● **WHAT THE EXERCISE ASKS**
Gather each line containing the string "arrow" from these entries.

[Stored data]
== == ==
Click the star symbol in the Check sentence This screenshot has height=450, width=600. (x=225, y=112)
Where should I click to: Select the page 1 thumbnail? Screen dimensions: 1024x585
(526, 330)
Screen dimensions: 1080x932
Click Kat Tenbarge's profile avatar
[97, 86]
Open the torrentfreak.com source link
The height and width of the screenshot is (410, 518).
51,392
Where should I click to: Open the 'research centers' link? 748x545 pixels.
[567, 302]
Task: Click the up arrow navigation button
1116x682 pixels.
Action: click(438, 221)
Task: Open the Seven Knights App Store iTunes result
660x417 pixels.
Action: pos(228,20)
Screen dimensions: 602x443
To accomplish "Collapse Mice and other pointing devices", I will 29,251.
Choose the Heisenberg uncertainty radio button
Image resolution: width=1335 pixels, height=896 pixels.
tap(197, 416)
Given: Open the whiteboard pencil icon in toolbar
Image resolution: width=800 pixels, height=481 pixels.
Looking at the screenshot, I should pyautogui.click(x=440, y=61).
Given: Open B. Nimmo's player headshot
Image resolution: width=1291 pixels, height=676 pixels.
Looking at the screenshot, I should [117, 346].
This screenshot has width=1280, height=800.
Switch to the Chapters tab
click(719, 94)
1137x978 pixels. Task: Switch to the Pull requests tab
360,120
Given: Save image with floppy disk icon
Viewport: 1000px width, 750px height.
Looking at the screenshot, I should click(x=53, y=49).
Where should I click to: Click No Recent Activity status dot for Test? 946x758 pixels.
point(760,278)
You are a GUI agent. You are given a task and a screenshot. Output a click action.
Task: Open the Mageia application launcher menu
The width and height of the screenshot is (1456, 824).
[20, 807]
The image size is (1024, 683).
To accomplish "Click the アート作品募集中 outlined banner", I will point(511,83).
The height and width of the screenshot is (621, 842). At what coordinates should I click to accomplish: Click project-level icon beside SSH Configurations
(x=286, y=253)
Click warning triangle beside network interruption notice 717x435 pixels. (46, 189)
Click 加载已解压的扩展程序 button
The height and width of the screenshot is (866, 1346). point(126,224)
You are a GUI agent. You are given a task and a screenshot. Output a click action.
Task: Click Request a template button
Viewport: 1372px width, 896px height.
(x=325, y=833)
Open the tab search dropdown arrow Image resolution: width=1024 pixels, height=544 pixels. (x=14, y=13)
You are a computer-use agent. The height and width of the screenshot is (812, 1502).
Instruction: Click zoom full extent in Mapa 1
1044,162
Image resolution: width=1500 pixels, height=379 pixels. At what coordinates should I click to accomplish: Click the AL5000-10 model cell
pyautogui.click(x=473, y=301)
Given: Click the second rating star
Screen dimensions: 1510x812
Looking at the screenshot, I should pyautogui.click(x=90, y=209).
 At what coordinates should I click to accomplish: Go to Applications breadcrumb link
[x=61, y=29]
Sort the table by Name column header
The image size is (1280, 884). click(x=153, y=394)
== == ==
● **SOLUTION**
Task: Click the up arrow navigation button
Open the tab search dropdown arrow Image resolution: width=1024 pixels, height=544 pixels. (x=14, y=13)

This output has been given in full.